Quantum teleportation as it turns out. Which is much different from the conventional teleportation featured in The Fly or the transporter from Star Trek. Quantum teleportation deals with transmitting the state information of a qubit from one location to another, which I don’t even pretend to understand. So was this just sensationalism on the part of the University of Queensland? Or do I just get my hopes up when I see sci-fi brought to life?
No seriously. Well, progress sort of. Theoretical progress, at any rate, and still hinging on one monster of a caveat: that spacetime is curved appropriately.

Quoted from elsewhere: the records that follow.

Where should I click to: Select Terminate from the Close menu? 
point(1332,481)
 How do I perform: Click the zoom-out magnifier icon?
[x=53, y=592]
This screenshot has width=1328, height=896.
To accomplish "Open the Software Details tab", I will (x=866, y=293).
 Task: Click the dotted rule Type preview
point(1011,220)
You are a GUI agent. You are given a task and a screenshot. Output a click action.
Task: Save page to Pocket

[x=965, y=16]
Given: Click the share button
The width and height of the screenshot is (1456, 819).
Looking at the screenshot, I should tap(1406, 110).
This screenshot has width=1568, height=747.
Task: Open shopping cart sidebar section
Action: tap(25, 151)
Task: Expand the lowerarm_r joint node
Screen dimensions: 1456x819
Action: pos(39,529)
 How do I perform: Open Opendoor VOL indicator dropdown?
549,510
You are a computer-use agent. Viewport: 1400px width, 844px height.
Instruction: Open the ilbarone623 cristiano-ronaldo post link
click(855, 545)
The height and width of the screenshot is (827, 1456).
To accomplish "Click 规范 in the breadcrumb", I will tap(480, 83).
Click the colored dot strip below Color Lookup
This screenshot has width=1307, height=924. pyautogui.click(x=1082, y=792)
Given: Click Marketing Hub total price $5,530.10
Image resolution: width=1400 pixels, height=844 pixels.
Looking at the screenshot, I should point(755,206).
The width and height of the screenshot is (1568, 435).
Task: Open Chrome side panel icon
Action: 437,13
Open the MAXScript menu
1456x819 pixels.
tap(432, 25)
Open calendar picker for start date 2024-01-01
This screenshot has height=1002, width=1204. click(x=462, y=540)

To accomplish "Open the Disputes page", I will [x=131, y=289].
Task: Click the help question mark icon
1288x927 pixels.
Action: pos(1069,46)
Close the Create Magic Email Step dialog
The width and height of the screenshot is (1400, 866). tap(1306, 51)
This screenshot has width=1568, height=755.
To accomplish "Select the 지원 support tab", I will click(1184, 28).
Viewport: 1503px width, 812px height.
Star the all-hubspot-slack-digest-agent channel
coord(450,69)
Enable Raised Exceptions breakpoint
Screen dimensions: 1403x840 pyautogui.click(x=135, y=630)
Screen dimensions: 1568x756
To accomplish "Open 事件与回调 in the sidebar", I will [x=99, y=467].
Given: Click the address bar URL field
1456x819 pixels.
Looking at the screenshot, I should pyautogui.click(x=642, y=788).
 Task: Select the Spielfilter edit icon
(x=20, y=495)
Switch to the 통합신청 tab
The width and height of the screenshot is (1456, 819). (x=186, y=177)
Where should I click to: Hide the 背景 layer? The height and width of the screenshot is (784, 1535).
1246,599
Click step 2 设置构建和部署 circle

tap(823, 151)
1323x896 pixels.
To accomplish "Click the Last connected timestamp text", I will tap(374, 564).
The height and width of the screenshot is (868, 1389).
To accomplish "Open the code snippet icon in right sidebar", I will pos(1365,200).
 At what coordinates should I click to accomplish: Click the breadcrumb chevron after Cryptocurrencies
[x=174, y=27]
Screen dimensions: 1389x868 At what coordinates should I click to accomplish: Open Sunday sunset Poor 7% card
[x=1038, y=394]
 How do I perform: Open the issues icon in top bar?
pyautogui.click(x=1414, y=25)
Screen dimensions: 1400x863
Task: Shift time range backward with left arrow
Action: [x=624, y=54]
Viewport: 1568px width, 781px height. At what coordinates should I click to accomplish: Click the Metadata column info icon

A group of researchers led by Amos Ori at the Technion in Israel has developed a theoretical model that overcomes a major hurdle in the current time travel theory. First of all, time travel requires the existence of closed timelike curves (CTC, aka closed timelike loops). In relativity theory, every particle has a worldline that describes its position in space and time throughout its existence. If the particle is in orbit around a mass of very high density that is greatly curving spacetime, it is possible that the worldline of this particle curves back on itself not only in space, but in time. The major hurdle in current theory is that for a time machine to exist, it would have to have negative density (another interesting topic, but I’ll have to save it for some other time). So according to Ori’s new theory, all that is needed is for gravity to have already begun curving spacetime appropriately and then for us to create “a vacuum space that contains a region field with standard positive density material.”
Sometimes I just get this depressing feeling that some research team somewhere is going to finally do us all in. A while back, it was theorized that the Large Hadron Collider could possibly be capable of creating mini black holes. Seriously, one day they are going to do something crazy at the LHC and Bill Murray is going to keep waking up in a little town in Pennsylvania on the same day until Andy MacDowell finally falls in love with him. I’m exaggerating (only) slightly.
So anyhow, another harbinger of doom is the recent progress in wet artificial life. I tend to think of artificial life as being computational in origin, since I’m constantly exposed to AI at school. WAL, as the name suggests, is not computational, but biological. It seems to me that once people are able to create life from scratch and begin to actually get a grasp on how it works, we’re in for trouble. Here is a nice little encouraging quote from Mark Bedau, COO of ProtoLife in Venice.
“It’s going to be a big deal and everybody’s going to know about it. We’re talking about a technology that could change our world in pretty fundamental ways — in fact, in ways that are impossible to predict.”
Indeed.
ScienceDaily is reporting that some scientists have managed to erase some long-term memories of tastes from rats. These were the oldest memories ever removed purposely. The researchers also discovered that the brain actively maintains memories and failure to do so results in memory loss. There is still a lot of work to be done before this translates into a viable therapy of any sort. With the recent media hype about traumatic-memory-erasing drugs as treatment for victims of PTSD, this will no doubt find a use in therapy. Why be shackled with the memory of Uncle Herb molesting you? Just zap it.
Well the Department of Mysteries at St. Andrews College has done it again. Last September they described a way to make objects invisible. Now they have found a way to make objects levitate. It doesn’t seem like we’ll be seeing levitating cars any time soon, but it does look like this may be the sort of revolutionary discovery that will take computing, robotics and manufacturing to the next level.